In fact, in 2003, he wrote a book on the subject: Finding the End of the Mother Road: Route 66 in Los Angeles County. The self-published guide ties original alignment maps of Route 66 together with an index of Los Angeles businesses, attractions, and landmarks—such as the Southwest Museum, the Chicken Boy & Future Studio Gallery, and the Heritage Square Museum—to help locals and visitors alike find their way around the maze that is L.A. County’s Route 66.

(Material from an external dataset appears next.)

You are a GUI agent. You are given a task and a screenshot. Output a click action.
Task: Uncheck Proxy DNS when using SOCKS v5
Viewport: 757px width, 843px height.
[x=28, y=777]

“I try to promote the facts of the road—especially in Los Angeles—as opposed to the myths,” says Piotrowski. “Where did the road originally end? When was it extended? What are the landmarks on that road? And how does the road of today tie into the road of yesterday? I think [answering those questions] is the key to how we step forward and maintain interest in the highway amongst people who never drove the highway.”

Bringing in new travelers

One of the biggest challenges facing Route 66 today is generational turnover. Travelers who grew up with Route 66 as a federally recognized highway—that is, prior to 1985, when it was decommissioned—are aging. So individuals like Piotrowski and organizations like the California Historic Route 66 Association are intentionally working to attract younger travelers.

“I’m among the first generation of Route 66 preservationists that never was able to drive the road when it was an official, certified highway,” says Piotrowski. “I didn’t get my license until two years after the road was decertified.”

More and more, people are coming across Route 66 and its history through social media, Piotrowski says. So he believes guardianship extends beyond in-person interactions on the road; it must also connect digitally to potential travelers who might not encounter Route 66 otherwise.

The Southwest Museum, a Spanish style building, sits tucked away in the Los Angles hills.
The Southwest Museum in Los Angeles. | Photo: Martha Benedict/ Wikimedia Commons

In April, Piotrowski released a 20-minute documentary he filmed in 1998, called 158 Miles to Yesterday, which he shared on YouTube and in Route 66 networks. The documentary features conversations and stories from Route 66 icons and travelers alike. Piotrowski finally shared the documentary because he wanted people to see what the Mother Road used to be like, to encourage them to experience it as it is now.

“For the most part, the people traveling the road today never did drive it back then. So it’s not a remembrance for them; it’s an experience, a new experience,” he said. “That’s what my aim is, in many ways, to provide an experience and create that connection to history as well as to the community.”

Take time to explore California

When Route 66 travelers think of icons of the Mother Road, they often think of sites further east on the highway. But Piotrowski doesn’t want travellers to count California—and particularly Los Angeles—out.

“It’s easy to connect Moriarty, New Mexico to Route 66. It’s easy to connect Pontiac, Illinois to Route 66. But in Los Angeles, how do you make that connection?” asks Piotrowski. “With that generational shift that’s happening, it’s really imperative that we don’t simply look at reminiscing, but we look at how we can make this into an experience today.”

A giant wagon that reads "Needles California" on the side.
Needles, California. | Photo: Stan Shebs/ Wikimedia Commons

Piotrowski encourages everyone to find a guide to help them in their journeys. That guide could be hired, or they could be unofficial; it could be the woman working behind the counter at the local burger place, or it could be Piotrowski himself. The guardians of this historic highway are scattered throughout the Mother Road, and, like Piotrowski, they want everyone to find the corner of the highway that’s right for them.

“My main piece of advice is to take the time to find out where the road went. Take the time to explore it. Be surprised at what you’ll find,” he said. “And if you’re really that scared about it, find somebody who can help you decide what parts you really, really can’t miss because there’s a lot for everybody on the road.”